The dues were massive.

Now before we get to what happened to the Telecom operators, a small detour.

So, bolstered by this judgement the DoT (Department of Telecommunication) also made claims on a bunch of other government-owned companies. Think — Power Grid Corporation of India Ltd, GAIL India, GNFC, and Oil India. Now bear in mind, these companies aren’t exactly like your private telecom operators. But they did own some telecom assets and they did make some money leveraging said assets.

For instance, GAIL had obtained an Internet Service Provider license back in 2002. They never made any substantial money by leveraging this license since their main objective is to process and distribute natural gas. But the story goes that they did do some business in the telco space.

However, in almost ridiculous fashion, the DoT asked GAIL to pay up AGR dues totalling ~1.72 lakh crore. That's 4 times the company's market capitalization.
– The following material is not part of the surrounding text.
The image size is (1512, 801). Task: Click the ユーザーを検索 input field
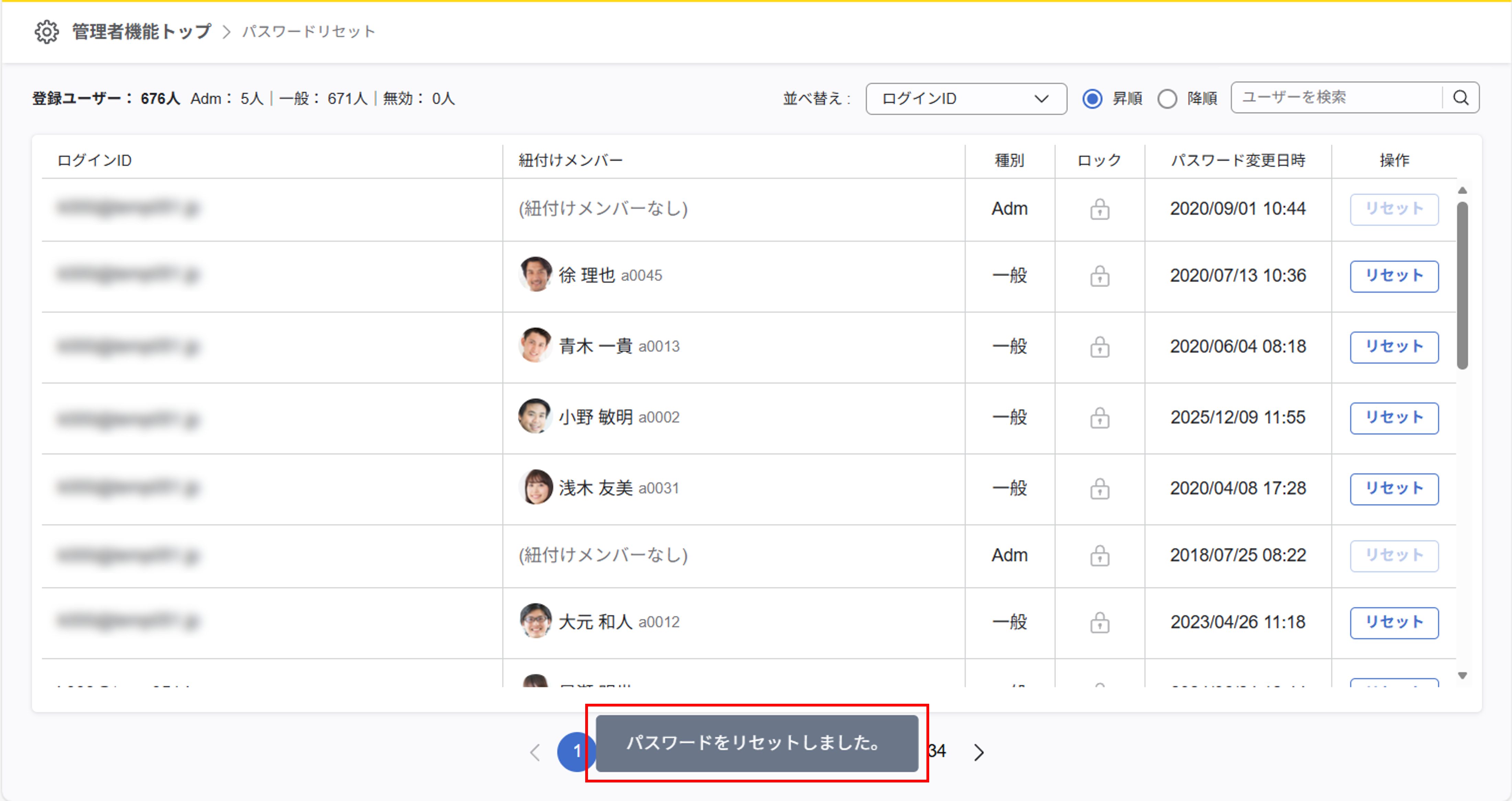click(x=1335, y=97)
An absurd amount by any stretch of the imagination.

Thankfully, the Supreme Court intervened and offered relief to the likes of GAIL a couple of days ago by stating in unequivocal terms that this was a misuse of its original judgment — which, by the way, was reserved explicitly for private telecom operators. So these PSUs are finally off the hook and their share price rallied a tiny bit.

But it was a different story for Airtel and Vodafone. They were desperately seeking some reprieve — hoping they would be allowed to pay their dues in a staggered manner over 20 years. Even the DoT empathized with their plight and asked the Supreme Court to consider their plea. At one point their lawyers claimed (and I am paraphrasing here) — “The companies are not asking recomputation of the payable dues. They are simply pointing out errors in the DoTs Math”
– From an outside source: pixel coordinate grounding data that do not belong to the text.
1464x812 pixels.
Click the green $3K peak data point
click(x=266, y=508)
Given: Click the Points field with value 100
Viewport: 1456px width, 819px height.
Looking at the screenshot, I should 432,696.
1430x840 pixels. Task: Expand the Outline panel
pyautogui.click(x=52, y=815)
The Supreme Court shot back

“We won’t allow the telecom companies to assess their own dues. Not even in the wildest dreams. Won’t spare the telcos or the DoT. Will send all the MDs to jail.”

Double Ouch!!!

Anyway, after this heated exchange, the Supreme Court did relent a tad bit on Thursday. They rejected the 20-year time frame because who knows what’s in store for the world after 20 years. But they did ask Telcos to provide a detailed roadmap on how they plan to clear their dues including personal guarantees from the owners.

Now I am not sure if crippled telecom operators can put up these guarantees. But it is what it is. The Supreme Court has drawn a line. The Telcos have to comply. And the saga continues.


Real Estate

Real Estate blues

Also in other news, PE equity inflows into Indian realty is down 93% year-on-year. That’s 93%. Wow!!!

Now the Private Equity folks have been pumping money into the Indian Real Estate sector for a while now, primarily focusing on commercial real estate. You know — properties including office buildings, medical centres, hotels, malls, retail stores, etc.

However, COVID has taken a massive toll on the world economy. And investors are jittery about parking their funds in emerging markets like India right now since they see better risk/reward prospects elsewhere. Like — in the developed economies, I suppose.

Unfortunately, commercial real estate in this country is already reeling from an unprecedented crisis owing to the extended nationwide lockdown. Rental income has vanished. Cashflows have dried up. Banks are skittish about lending altogether. And the PE folks have decided to bid adieu. It isn’t a great look for the industry.

To make matters worse, it doesn’t look like the Residential space is getting a boost either. We did this elaborate story a couple of days explaining why RE developers are now in a quagmire and you should definitely read this piece if you want to own the next dinner table conversation on why the Real Estate sector is on the downside.

What else happened

  • G for Growth — Parle registered record sales in April & May and gained a whopping 5% market share during this period. After all, Parle G has been a staple for most people braving the lockdown and it’s not exactly surprising to see these figures.
  • Brace for impact — It’s getting extremely turbulent for Airlines now after Emirates, one of the biggest airlines in the world, continued it’s firing spree. after cutting around 600 pilots from its payroll. Not a very nice precedent.